Metabolon Insight: Use Less-Invasive Sample Type in Rare Disease Screening

In this study, the Metabolon Global Discovery Panel was used to profile over 1,000 plasma, CSF, and urine samples from four subjects with GABA-transaminase deficiency, a standard reference pediatric population, and several subjects without variants in ABAT taking different medications that inhibit GABA metabolism (n = 93).¹

The Solution: Metabolomics Data Detects GABA-transaminase Deficiency and Treatment Efficacy

Global metabolomics of plasma, urine, and CSF samples was performed on four subjects with GABA-transaminase deficiency and a normal pediatric population cohort. Metabolomics data revealed that the average 2-pyrrolidinone level was elevated by over 4.34 standard deviations in the plasma of subjects with GABA-transaminase deficiency relative to the normal reference population. Higher levels of 2-pyrrolidinone were also detected in the urine and CSF of subjects with GABA-transaminase deficiency. Succinimide was detected in all plasma and CSF samples from GABA-transaminase deficiency patients but was not detected in enough samples of the healthy reference control population to allow the calculation of Z– score reference ranges. Additionally, Z-scores for succinamic acid in plasma and CSF samples from GABA-transaminase deficiency patients ranged from 0.62 to 2.25.

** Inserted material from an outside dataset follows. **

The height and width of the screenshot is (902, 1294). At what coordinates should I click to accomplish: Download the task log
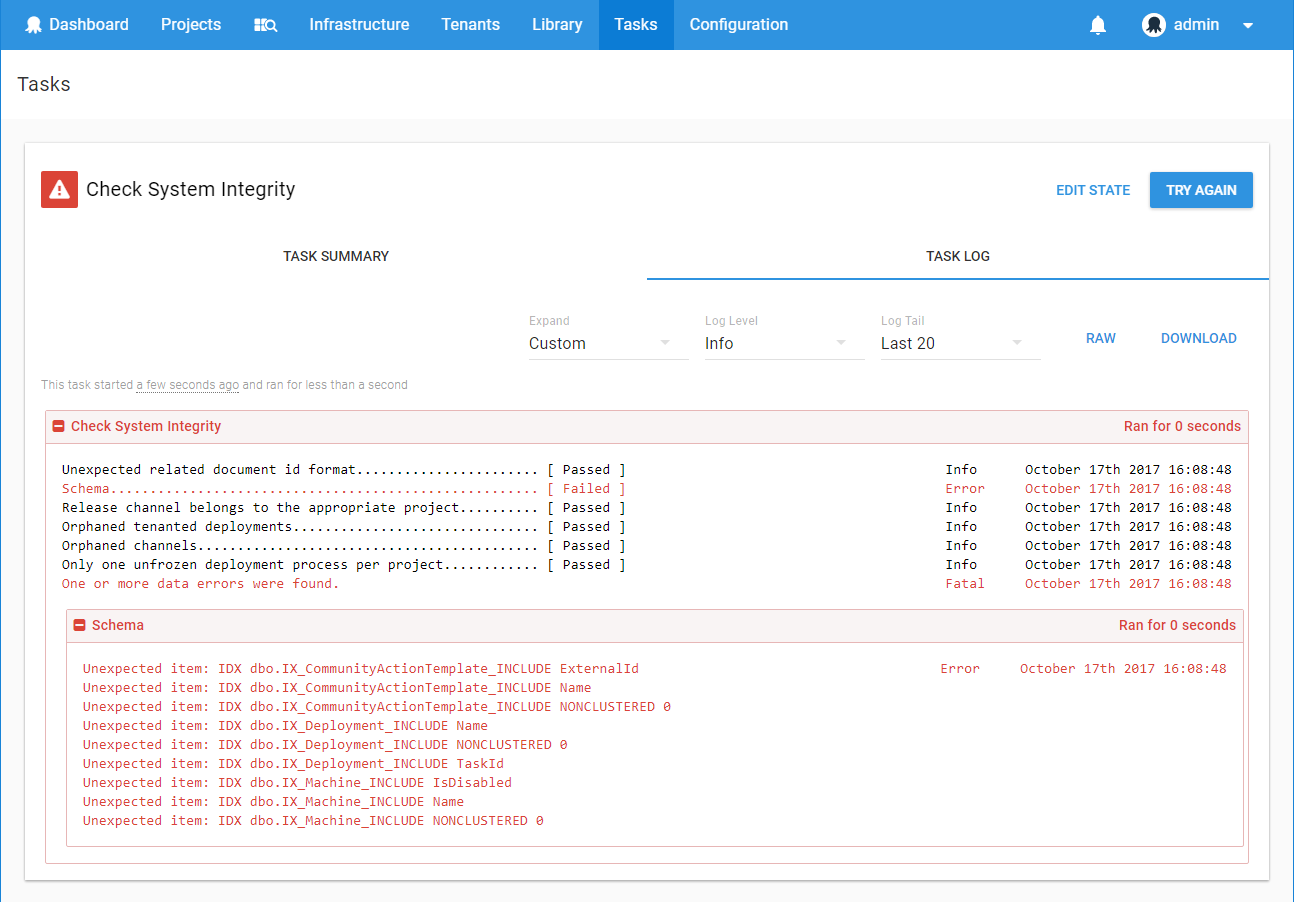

This study also aimed to elucidate whether pharmacological treatments that affect GABA metabolism can inhibit GABA-transaminase. The goal was to improve the ability to accurately screen and diagnose GABA-transaminase deficiency. They found that compared to the reference population, 2-pyrrolidinone levels were significantly higher in patients treated with vigabatrin but not with topiramate, levetiracetam, baclofen, and valproate.

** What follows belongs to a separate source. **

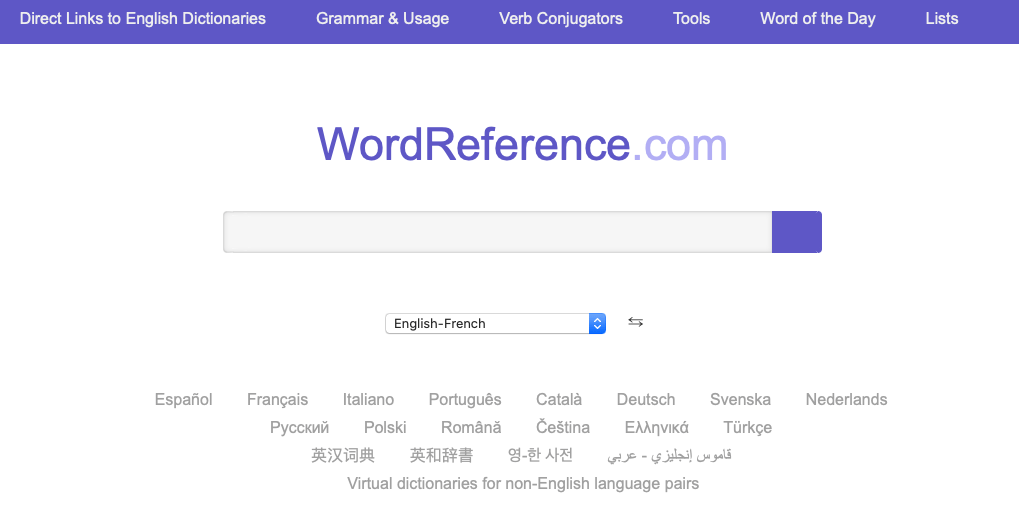Click the WordReference.com logo
Viewport: 1019px width, 511px height.
coord(522,145)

The Outcome: Metabolon Can Use Less-Invasive Sample Types to Screen for Rare Diseases and Inform Treatment

This study validates Metabolon’s ability to identify GABA-transaminase deficiency by profiling plasma and urine samples, not only via CSF. The analysis of plasma or urine is less invasive and less expensive than a lumbar puncture and can be performed faster than CSF analysis. This could also lead to early detection of disease, which can result in expedited treatment. In the future, this technology could track how patients respond to treatment to differentiate responders from non-responders. Monitoring 2-pyrrolidinone in patients with GABA-transaminase deficiency levels via targeted metabolomic profiling may inform the efficacy of a therapeutic intervention. These data show that metabolomics provides not only an informed approach to diagnosing GABA-transaminase deficiency but also distinguishes them from other sources of GABA/2-pyrrolidinone elevations that may otherwise confound targeted metabolomic analysis of GABA metabolism.